* EXERCISE AIM: Output the entries exactly.

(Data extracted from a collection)
* * * *
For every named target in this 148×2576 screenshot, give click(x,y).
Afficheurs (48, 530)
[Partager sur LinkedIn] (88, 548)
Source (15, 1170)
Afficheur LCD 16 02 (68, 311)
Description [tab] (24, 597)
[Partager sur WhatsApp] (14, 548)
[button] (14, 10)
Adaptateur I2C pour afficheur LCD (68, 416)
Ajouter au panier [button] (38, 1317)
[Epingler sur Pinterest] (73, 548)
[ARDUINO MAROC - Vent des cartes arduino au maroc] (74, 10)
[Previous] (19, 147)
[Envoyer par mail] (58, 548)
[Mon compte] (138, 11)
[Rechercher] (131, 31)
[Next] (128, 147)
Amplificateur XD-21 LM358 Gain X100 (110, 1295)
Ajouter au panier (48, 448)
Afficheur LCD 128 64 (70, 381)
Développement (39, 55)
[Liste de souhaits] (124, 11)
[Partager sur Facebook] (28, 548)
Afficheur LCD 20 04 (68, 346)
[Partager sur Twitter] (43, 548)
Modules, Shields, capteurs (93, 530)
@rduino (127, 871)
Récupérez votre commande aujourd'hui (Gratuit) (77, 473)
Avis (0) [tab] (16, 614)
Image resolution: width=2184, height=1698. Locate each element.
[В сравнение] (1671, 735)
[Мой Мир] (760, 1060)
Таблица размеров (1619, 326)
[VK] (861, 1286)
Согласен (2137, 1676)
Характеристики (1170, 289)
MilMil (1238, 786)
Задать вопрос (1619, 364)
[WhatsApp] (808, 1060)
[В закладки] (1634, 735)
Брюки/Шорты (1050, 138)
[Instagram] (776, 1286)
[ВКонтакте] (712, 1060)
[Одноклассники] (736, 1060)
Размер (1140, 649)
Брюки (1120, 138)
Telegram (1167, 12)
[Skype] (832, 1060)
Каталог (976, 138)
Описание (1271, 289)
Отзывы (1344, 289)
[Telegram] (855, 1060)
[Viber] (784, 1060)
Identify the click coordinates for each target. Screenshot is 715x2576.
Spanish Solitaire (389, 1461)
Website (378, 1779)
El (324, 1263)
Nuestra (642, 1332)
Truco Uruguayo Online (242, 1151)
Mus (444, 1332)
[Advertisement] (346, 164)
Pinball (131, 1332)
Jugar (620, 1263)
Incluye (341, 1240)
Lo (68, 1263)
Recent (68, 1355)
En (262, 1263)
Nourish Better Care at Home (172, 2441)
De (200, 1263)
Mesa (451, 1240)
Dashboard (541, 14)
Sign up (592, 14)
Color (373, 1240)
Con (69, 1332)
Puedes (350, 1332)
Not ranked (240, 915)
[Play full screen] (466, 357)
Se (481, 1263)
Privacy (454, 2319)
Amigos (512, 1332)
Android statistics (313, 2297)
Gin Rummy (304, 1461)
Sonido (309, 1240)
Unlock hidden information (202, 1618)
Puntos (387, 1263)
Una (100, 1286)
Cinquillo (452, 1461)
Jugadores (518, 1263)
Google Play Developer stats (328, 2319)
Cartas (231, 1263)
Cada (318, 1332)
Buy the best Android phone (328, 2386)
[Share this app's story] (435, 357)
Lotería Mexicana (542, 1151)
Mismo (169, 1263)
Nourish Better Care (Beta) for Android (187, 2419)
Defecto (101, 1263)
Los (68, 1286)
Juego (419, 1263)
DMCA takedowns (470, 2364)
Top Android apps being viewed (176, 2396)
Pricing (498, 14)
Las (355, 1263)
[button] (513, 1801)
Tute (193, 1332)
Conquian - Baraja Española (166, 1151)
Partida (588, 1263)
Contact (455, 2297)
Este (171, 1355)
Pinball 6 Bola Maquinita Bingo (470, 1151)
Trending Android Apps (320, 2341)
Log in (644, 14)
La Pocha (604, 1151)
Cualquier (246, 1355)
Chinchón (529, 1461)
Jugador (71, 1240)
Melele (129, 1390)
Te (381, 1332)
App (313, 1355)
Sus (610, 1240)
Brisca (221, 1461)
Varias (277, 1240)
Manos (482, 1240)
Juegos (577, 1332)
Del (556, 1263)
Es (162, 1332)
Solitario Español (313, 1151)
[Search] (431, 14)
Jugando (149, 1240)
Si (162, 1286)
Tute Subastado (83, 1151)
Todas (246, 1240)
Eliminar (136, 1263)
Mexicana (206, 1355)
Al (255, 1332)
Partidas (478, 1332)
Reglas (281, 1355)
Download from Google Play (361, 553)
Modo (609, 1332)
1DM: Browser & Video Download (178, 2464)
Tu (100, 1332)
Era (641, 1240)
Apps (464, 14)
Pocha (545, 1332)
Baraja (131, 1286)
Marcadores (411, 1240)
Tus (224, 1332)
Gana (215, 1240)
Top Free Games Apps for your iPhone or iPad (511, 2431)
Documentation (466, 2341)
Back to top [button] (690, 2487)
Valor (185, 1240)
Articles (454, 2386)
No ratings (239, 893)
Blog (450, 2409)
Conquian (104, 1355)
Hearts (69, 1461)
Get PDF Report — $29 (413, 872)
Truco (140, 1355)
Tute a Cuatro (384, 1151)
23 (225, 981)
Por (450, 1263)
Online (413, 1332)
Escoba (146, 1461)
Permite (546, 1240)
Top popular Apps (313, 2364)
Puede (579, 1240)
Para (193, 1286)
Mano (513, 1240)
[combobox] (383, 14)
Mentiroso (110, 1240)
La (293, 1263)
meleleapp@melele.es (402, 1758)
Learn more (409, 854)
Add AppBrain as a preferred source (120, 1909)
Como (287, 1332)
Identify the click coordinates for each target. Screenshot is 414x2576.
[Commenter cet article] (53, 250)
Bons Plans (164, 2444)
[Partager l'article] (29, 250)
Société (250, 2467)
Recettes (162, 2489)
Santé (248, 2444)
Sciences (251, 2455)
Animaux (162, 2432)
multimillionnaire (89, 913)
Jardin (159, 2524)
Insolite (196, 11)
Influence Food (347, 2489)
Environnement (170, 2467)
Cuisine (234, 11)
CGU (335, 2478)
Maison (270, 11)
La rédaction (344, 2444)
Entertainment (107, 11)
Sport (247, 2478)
* * * *
* THE ANSWER:
For every named target in this 148×2576 screenshot, give click(x,y).
Afficheurs (48, 530)
[Partager sur LinkedIn] (88, 548)
Source (15, 1170)
Afficheur LCD 16 02 (68, 311)
Description [tab] (24, 597)
[Partager sur WhatsApp] (14, 548)
[button] (14, 10)
Adaptateur I2C pour afficheur LCD (68, 416)
Ajouter au panier [button] (38, 1317)
[Epingler sur Pinterest] (73, 548)
[ARDUINO MAROC - Vent des cartes arduino au maroc] (74, 10)
[Previous] (19, 147)
[Envoyer par mail] (58, 548)
[Mon compte] (138, 11)
[Rechercher] (131, 31)
[Next] (128, 147)
Amplificateur XD-21 LM358 Gain X100 (110, 1295)
Ajouter au panier (48, 448)
Afficheur LCD 128 64 (70, 381)
Développement (39, 55)
[Liste de souhaits] (124, 11)
[Partager sur Facebook] (28, 548)
Afficheur LCD 20 04 (68, 346)
[Partager sur Twitter] (43, 548)
Modules, Shields, capteurs (93, 530)
@rduino (127, 871)
Récupérez votre commande aujourd'hui (Gratuit) (77, 473)
Avis (0) [tab] (16, 614)
Image resolution: width=2184, height=1698. Locate each element.
[В сравнение] (1671, 735)
[Мой Мир] (760, 1060)
Таблица размеров (1619, 326)
[VK] (861, 1286)
Согласен (2137, 1676)
Характеристики (1170, 289)
MilMil (1238, 786)
Задать вопрос (1619, 364)
[WhatsApp] (808, 1060)
[В закладки] (1634, 735)
Брюки/Шорты (1050, 138)
[Instagram] (776, 1286)
[ВКонтакте] (712, 1060)
[Одноклассники] (736, 1060)
Размер (1140, 649)
Брюки (1120, 138)
Telegram (1167, 12)
[Skype] (832, 1060)
Каталог (976, 138)
Описание (1271, 289)
Отзывы (1344, 289)
[Telegram] (855, 1060)
[Viber] (784, 1060)
Identify the click coordinates for each target. Screenshot is 715x2576.
Spanish Solitaire (389, 1461)
Website (378, 1779)
El (324, 1263)
Nuestra (642, 1332)
Truco Uruguayo Online (242, 1151)
Mus (444, 1332)
[Advertisement] (346, 164)
Pinball (131, 1332)
Jugar (620, 1263)
Incluye (341, 1240)
Lo (68, 1263)
Recent (68, 1355)
En (262, 1263)
Nourish Better Care at Home (172, 2441)
De (200, 1263)
Mesa (451, 1240)
Dashboard (541, 14)
Sign up (592, 14)
Color (373, 1240)
Con (69, 1332)
Puedes (350, 1332)
Not ranked (240, 915)
[Play full screen] (466, 357)
Se (481, 1263)
Privacy (454, 2319)
Amigos (512, 1332)
Android statistics (313, 2297)
Gin Rummy (304, 1461)
Sonido (309, 1240)
Unlock hidden information (202, 1618)
Puntos (387, 1263)
Una (100, 1286)
Cinquillo (452, 1461)
Jugadores (518, 1263)
Google Play Developer stats (328, 2319)
Cartas (231, 1263)
Cada (318, 1332)
Buy the best Android phone (328, 2386)
[Share this app's story] (435, 357)
Lotería Mexicana (542, 1151)
Mismo (169, 1263)
Nourish Better Care (Beta) for Android (187, 2419)
Defecto (101, 1263)
Los (68, 1286)
Juego (419, 1263)
DMCA takedowns (470, 2364)
Top Android apps being viewed (176, 2396)
Pricing (498, 14)
Las (355, 1263)
[button] (513, 1801)
Tute (193, 1332)
Conquian - Baraja Española (166, 1151)
Partida (588, 1263)
Contact (455, 2297)
Este (171, 1355)
Pinball 6 Bola Maquinita Bingo (470, 1151)
Trending Android Apps (320, 2341)
Log in (644, 14)
La Pocha (604, 1151)
Cualquier (246, 1355)
Chinchón (529, 1461)
Jugador (71, 1240)
Melele (129, 1390)
Te (381, 1332)
App (313, 1355)
Sus (610, 1240)
Brisca (221, 1461)
Varias (277, 1240)
Manos (482, 1240)
Juegos (577, 1332)
Del (556, 1263)
Es (162, 1332)
Solitario Español (313, 1151)
[Search] (431, 14)
Jugando (149, 1240)
Si (162, 1286)
Tute Subastado (83, 1151)
Todas (246, 1240)
Eliminar (136, 1263)
Mexicana (206, 1355)
Al (255, 1332)
Partidas (478, 1332)
Reglas (281, 1355)
Download from Google Play (361, 553)
Modo (609, 1332)
1DM: Browser & Video Download (178, 2464)
Tu (100, 1332)
Era (641, 1240)
Apps (464, 14)
Pocha (545, 1332)
Baraja (131, 1286)
Marcadores (411, 1240)
Tus (224, 1332)
Gana (215, 1240)
Top Free Games Apps for your iPhone or iPad (511, 2431)
Documentation (466, 2341)
Back to top [button] (690, 2487)
Valor (185, 1240)
Articles (454, 2386)
No ratings (239, 893)
Blog (450, 2409)
Conquian (104, 1355)
Hearts (69, 1461)
Get PDF Report — $29 (413, 872)
Truco (140, 1355)
Tute a Cuatro (384, 1151)
23 (225, 981)
Por (450, 1263)
Online (413, 1332)
Escoba (146, 1461)
Permite (546, 1240)
Top popular Apps (313, 2364)
Puede (579, 1240)
Para (193, 1286)
Mano (513, 1240)
[combobox] (383, 14)
Mentiroso (110, 1240)
La (293, 1263)
meleleapp@melele.es (402, 1758)
Learn more (409, 854)
Add AppBrain as a preferred source (120, 1909)
Como (287, 1332)
Identify the click coordinates for each target. Screenshot is 414x2576.
[Commenter cet article] (53, 250)
Bons Plans (164, 2444)
[Partager l'article] (29, 250)
Société (250, 2467)
Recettes (162, 2489)
Santé (248, 2444)
Sciences (251, 2455)
Animaux (162, 2432)
multimillionnaire (89, 913)
Jardin (159, 2524)
Insolite (196, 11)
Influence Food (347, 2489)
Environnement (170, 2467)
Cuisine (234, 11)
CGU (335, 2478)
Maison (270, 11)
La rédaction (344, 2444)
Entertainment (107, 11)
Sport (247, 2478)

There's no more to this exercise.